Re: Battlestar Galactica

You did see the aliens by the end of the season, and I recall a peace envoy of some sort. S:AaB is the perfect example of a bad studio compromise: the creators wanted to do a WW II series about marines in the Pacific, the studio was willing to fund a sci fi war series. So, we got WW II in space.

I write stories! With words!
http://www.asstr.org/~Invid_Fan/

Thumbs up Thumbs down

Re: Battlestar Galactica

Studio compromises aren't always bad. If I remember right, the original "V" miniseries was originally written as a period piece of historical fiction set in Europe in the 30s. Something something I don't remember what, and then it became a twenty-minutes-into-the-future sci-fi allegory, and for my money one of the best examples of an alien invasion story. (The sequel miniseries, spin-off series and latter-day remake were all terrible, tho.)

Thumbs up Thumbs down

Re: Battlestar Galactica

Yeah, wow guys. Topic.

I'm going to indulge with this post, and then if we want to keep having this discussion (and I think we should, it's a fascinating one!), we should start a new thread.

Anyway, I've expressed almost the exact same sentiment, I want to see more sci-fi where the aliens are so completely alien that they're akin to a force of nature.

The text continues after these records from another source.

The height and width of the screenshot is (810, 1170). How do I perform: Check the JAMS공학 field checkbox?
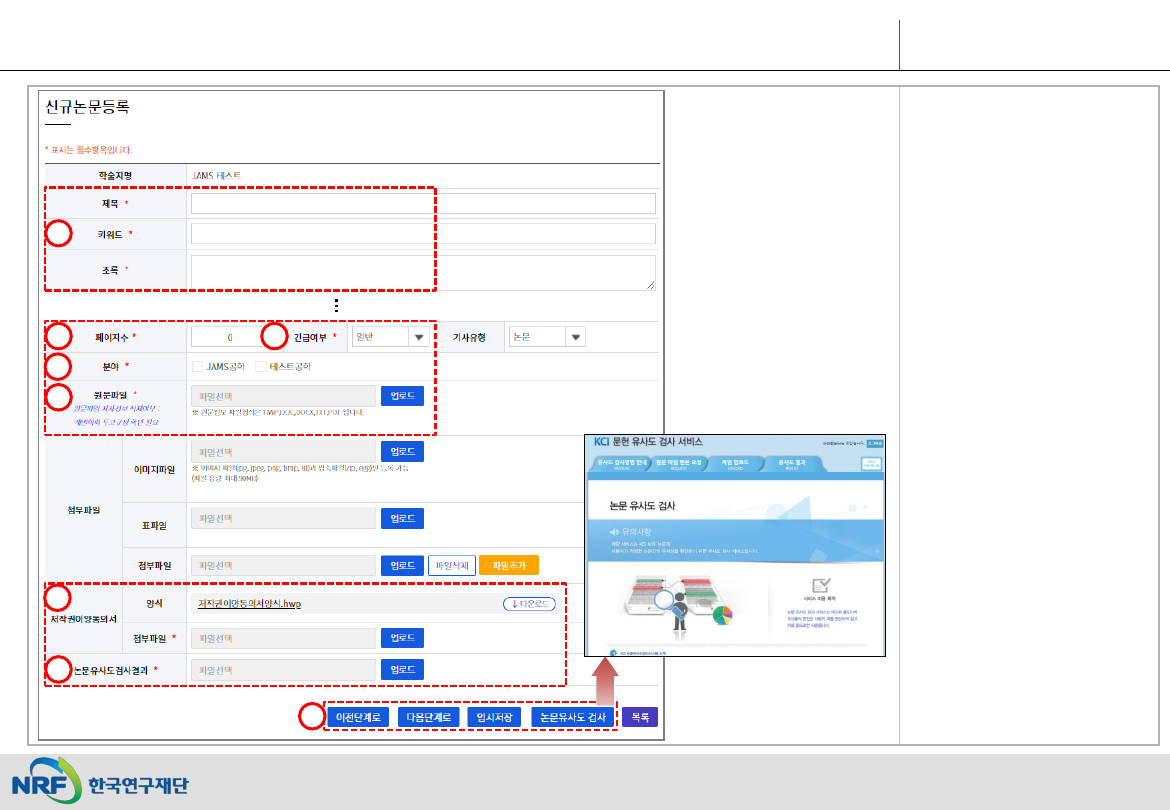(198, 366)
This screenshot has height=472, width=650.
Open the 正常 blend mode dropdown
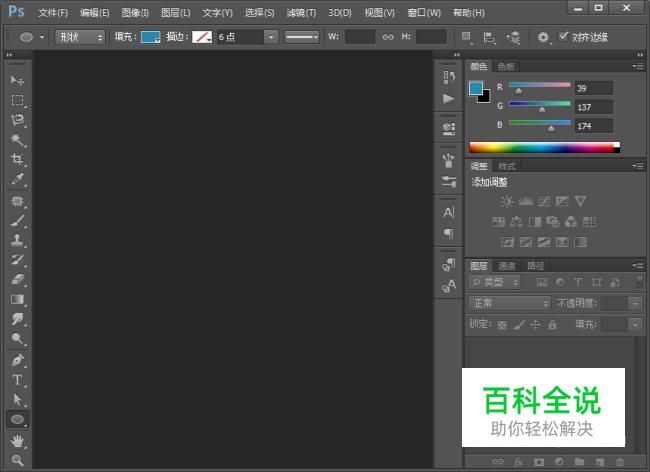510,303
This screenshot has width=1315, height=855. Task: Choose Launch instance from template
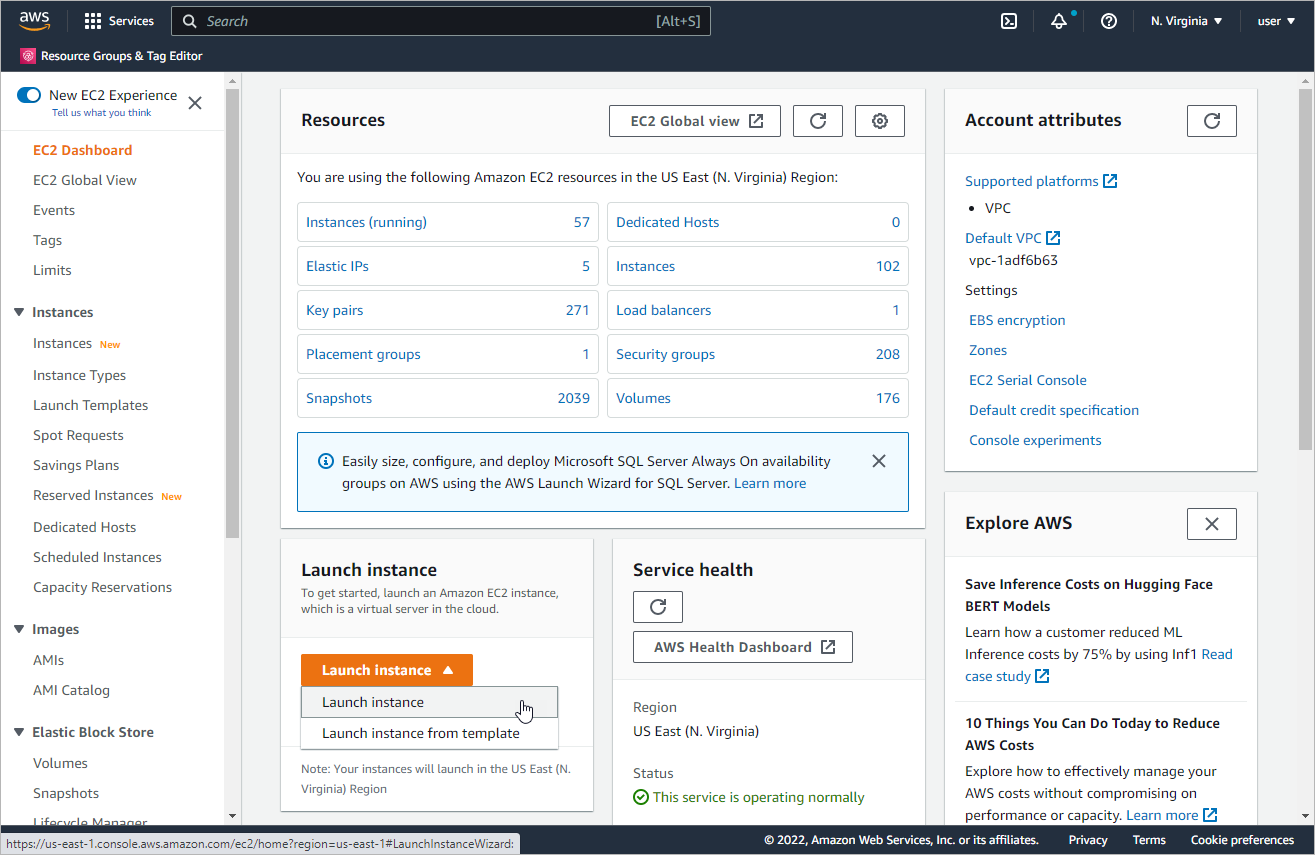click(x=421, y=733)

There isn't much sci-fi that does that (Starship Troopers is a notable example. The Borg were for one brief, beautiful moment, and will be again if I ever get my chance), but that's because drama by and large is about conflict between people. Because the point of drama, by and large, is to inform us how to conduct ourselves and deal with other people by showing us other people's behavior. So if you aren't going to use your aliens to demonstrate a particular human behavior, you better make sure the real story is going between your actual human characters.

But also, it's our nature to assign humanity to things that don't possess any. We name hurricanes after all. Personally, I'd love to tell my own version of the alien invasion story and turn it on its head a bit, using at least partly the force of nature concept.

But this whole discussion goes back to a point I was trying to make in the District 9 commentary (something I mangled terribly, if I recall). As human beings, we are inevitably confined to human thought processes and human imaginations. As creatures of the planet Earth, the departure point of our imaginations will always be planet Earth. And even so, look how far she outclasses us. She's our planetary parent and I defy anyone to imagine a weirder, more "alien," less "human" creature than what she has already conjured up and put at the bottom of the ocean (there I go, endowing a force of nature with human behavior...). I simply don't think it's possible. Ultimately, we're human beings telling a story, another creation of human beings, to other human beings in an attempt to communicate some point about humanity.

But this idea is why looking for life elsewhere in the universe is so vital of an endeavor. Scientists and science fiction authors alike are constantly asking themselves the question, "How different or similar will alien life be?" On the one hand, you have our planetary bound imagination. On the other hand, you have the fact that math and physics, chemistry, and geology work the same way here as they do on Mars (and in Andromeda and farther) and biology is as much an extension of chemistry as chemistry is of physics. And physics of mathematics. So it stands to reason, to a certain extent, if it all works the same from one end of the universe to the other up to biology, does that uniformity extend to biology itself? And perhaps beyond to psychology? Sociology?

Who the hell knows, but I sure as hell would like to find out.